Caesars Entertainment announced the pricing of its previously announced offering of $1.5 billion aggregate principal amount of senior secured notes due in 2032 at an interest rate of 6.5% per annum and an issue price equal to 100% of the principal amount of the notes. The offering is expected to close on or about Feb. 6, subject to customary closing conditions.

The notes will be guaranteed on a senior secured basis by each existing and future wholly-owned domestic subsidiary of the company that is a guarantor with respect to the company’s senior secured credit facilities (the “CEI credit agreement”), its existing 6.25% senior secured notes due in 2025 (prior to the consummation of the transactions set forth below) and its existing 7% senior secured notes due in 2030 (the “subsidiary guarantors”), once certain regulatory approvals are obtained. The notes and guarantees of the notes will be the company’s and the subsidiary guarantors’ senior secured obligations and, once certain regulatory approvals are obtained, secured on a first-priority pari passu basis on substantially all of the property and assets of the company and the subsidiary guarantors, now owned or hereafter acquired by the company and any subsidiary guarantor, that secure the obligations under the company’s senior secured credit facilities, its existing 6.25% senior secured notes due in 2025 (prior to the consummation of the transactions set forth below) and its existing 7% senior secured notes due in 2030.

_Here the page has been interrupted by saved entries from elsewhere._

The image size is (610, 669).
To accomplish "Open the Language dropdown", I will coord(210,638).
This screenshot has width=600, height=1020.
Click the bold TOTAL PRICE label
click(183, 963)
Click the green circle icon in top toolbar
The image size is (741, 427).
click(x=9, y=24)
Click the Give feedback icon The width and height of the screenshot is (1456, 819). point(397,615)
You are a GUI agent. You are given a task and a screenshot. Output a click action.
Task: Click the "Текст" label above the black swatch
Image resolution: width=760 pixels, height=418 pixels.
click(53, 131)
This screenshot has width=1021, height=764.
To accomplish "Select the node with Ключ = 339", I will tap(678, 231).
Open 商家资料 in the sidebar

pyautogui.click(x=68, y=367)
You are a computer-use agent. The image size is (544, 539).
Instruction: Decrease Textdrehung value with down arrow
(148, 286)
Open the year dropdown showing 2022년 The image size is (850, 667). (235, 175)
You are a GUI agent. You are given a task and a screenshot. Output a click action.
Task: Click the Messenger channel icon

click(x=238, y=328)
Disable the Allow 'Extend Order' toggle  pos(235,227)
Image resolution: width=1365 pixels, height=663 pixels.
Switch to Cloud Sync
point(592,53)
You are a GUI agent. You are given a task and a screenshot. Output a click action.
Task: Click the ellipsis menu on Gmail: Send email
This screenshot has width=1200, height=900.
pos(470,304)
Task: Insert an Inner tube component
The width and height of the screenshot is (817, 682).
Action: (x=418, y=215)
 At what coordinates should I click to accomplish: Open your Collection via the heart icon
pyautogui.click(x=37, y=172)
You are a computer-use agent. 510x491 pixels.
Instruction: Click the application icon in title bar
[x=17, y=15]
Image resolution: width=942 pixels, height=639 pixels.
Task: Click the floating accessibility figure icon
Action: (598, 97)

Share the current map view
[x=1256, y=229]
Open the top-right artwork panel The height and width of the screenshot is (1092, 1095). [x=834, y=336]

Concurrently with the issuance of the notes, the company expects to enter into an amendment to the CEI credit agreement to provide for, among other things, a new approximately $2.9 billion senior secured term loan facility (the “new term B-1 loan”), increased from the previously announced $2 billion. The closing of the new term B-1 loan under the CEI Credit Agreement is not a condition to the closing of the sale of the notes. The company intends to (i) use the net proceeds of the sale of the notes and the new term B-1 loan to fund the tender, redemption, repurchase, defeasement or satisfaction and discharge of any and all of the company’s 6.25% senior secured notes due in 2025 and (ii) use the net proceeds of a new financing, which may include without limitation, an unsecured intercompany loan to the offerors, to fund the tender, redemption, repurchase, defeasement or satisfaction and discharge by Caesars Resort Collection and CRC Finco, both wholly-owned subsidiaries of Caesars Entertainment (together, the “offerors”), of any and all of the offerors’ 5.750% senior secured notes due in 2025.